Hey guys just looking at putting some outriggers on my prowler13......i looked at the Hobie one's and they look good but like most things Hobie they are pretty expensive $300.00 ish  Just wondering if anyone has some experience with other outriggers home made or bought...cheers Paul


----------



## gibsoni (Jun 22, 2009)

Hi,

I've just made a double (pair) outrigger for my small glass kayak.

I used 90mm PVC about 900mm long with 45 degree bends at each end and then another piece rising 300mm front and back from the 45 degree bends.

This is an old style of outrigger with drag that might be considered unacceptable by some. But extremely easy and cheap to make (Even as a trial) and makes a roll impossible if they are out a little way from the sides. Mine have 50mm pvc rising from them and then an elbow to bring it back to the kayak where it is held on and continues accross to the other outrigger.

Hope this may be of assistance.

Iain.


----------



## hardyaka (Dec 22, 2008)

hey there hac

i think you should buy the hobie ones,
then the Adventure.....or even better the ProAngler and you dont need outrigger :lol: 
you'll love it


----------



## hackonayak (Oct 15, 2008)

yeah i think your right about the fisho.....but id need to buy some tweed fishing outfits so i could tackle the estuary perch with aplomb :shock: !!!.... poustie perch!!


----------



## CatfishKeith (Apr 17, 2009)

Why not try boat fenders


----------



## kritter67 (May 17, 2009)

gibsoni said:


> Hi,
> 
> I've just made a double (pair) outrigger for my small glass kayak.
> 
> ...


G'day Iain , do you have any pics ?


----------



## topgunpete (Jul 19, 2009)

similar story to gibsoni, I made an outrigger for a 16' canoe using 75mm pvc pipe.
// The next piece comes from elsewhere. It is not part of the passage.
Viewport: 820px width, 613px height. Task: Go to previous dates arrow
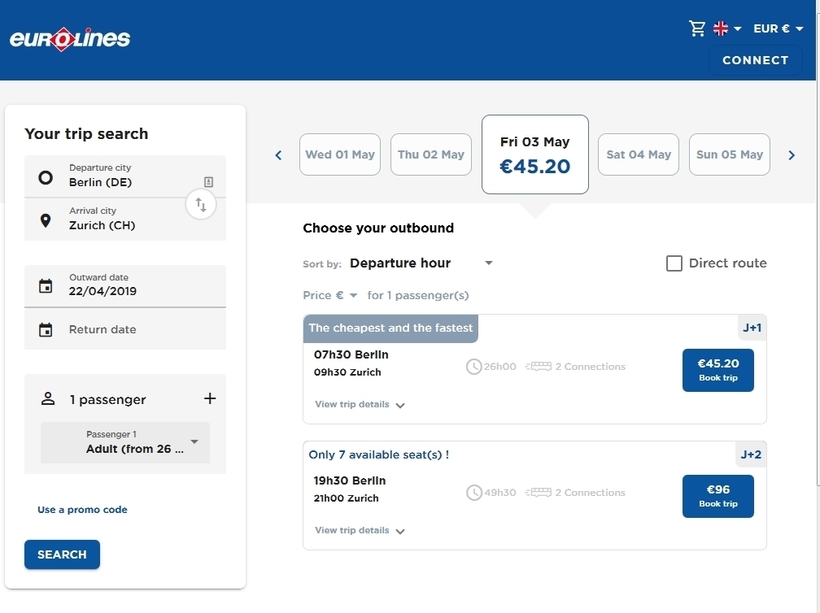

It was approx 3m long with a right angle at each end, pointing upwards, approx 200mm risers, then a right angle on the top of those that pointed back towards the canoe. 2000mm spacer was enough to join the outrigger to the canoe and still left room to paddle in between the canoe and the outrigger. I capped the ends of the spacer and made a completely waterproof flotation device. These were lashed to the canoe, 2 mins to remove/refit. If the kayak is balanced right, only the bottom of the outrigger will be in the water, not the front of the right angle, thus reducing drag. Before gluing it all together, I dry fitted it and tested it on a calm day just to get the measurements right.
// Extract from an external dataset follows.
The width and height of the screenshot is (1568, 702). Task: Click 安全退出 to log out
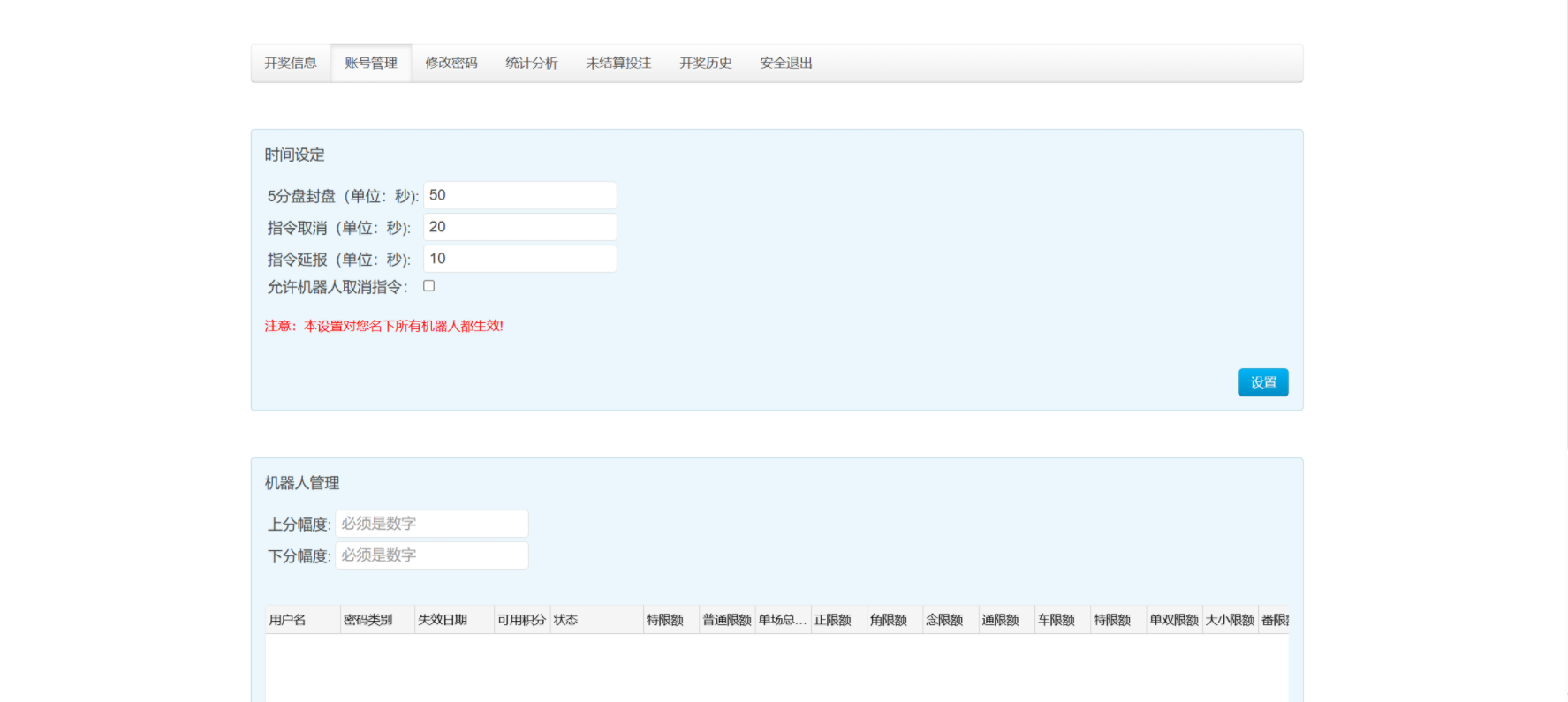click(785, 64)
You can lean into the outrigger, we had 2 guys on the side of the canoe and it hardly leaned over - but don't lean away from the outrigger - it hardly reduces the roll. We almost got very wet. The outrigger made it really comfortable, allowing us to stand and fish. That rig is down on Flinders Island now, I will have a look for a photo.


----------



## gibsoni (Jun 22, 2009)

naturally I put end caps on mine too


----------



## shappy (May 29, 2008)

take a look on the east coast kayak fishing website under rigged yaks. kiwozi has just done a homemade outrigger for his adventurer.


----------



## mustrumr (Feb 27, 2009)

Have a look on the Hobie kayak forum - there's a good post on fitting homemade outriggers to an Outback here: http://www.hobiecat.com/community/viewt ... back#p5345

It uses weird lobster pot floats that you probably can't get here, but the use of the Ram rod holders is a stroke of genius that lets you set the out riggers at any angle. It should be able to be adapted for your Prowler, maybe using those boat fenders that CatfishKeith suggested.

Cheers,


----------



## paddlepop (May 12, 2007)

i'd be very interested to hear if anyone can track down those lobster pot floats in Oz

here's another image of how versatile the whole concept is

pete


----------



## CatfishKeith (Apr 17, 2009)

That's so cool. What a great Idea. Love the Gaff rigged Yak


----------



## OZ FISHIE GURU (7 mo ago)

paddlepop said:


> i'd be very interested to hear if anyone can track down those lobster pot floats in Oz
> 
> here's another image of how versatile the whole concept is
> 
> pete


Do you want some floats for outriggers I'm in south Australia dude


----------



## malaika (5 mo ago)

Lee and Rupp are very good outriggers, I like the new Rupp Top Guns.


----------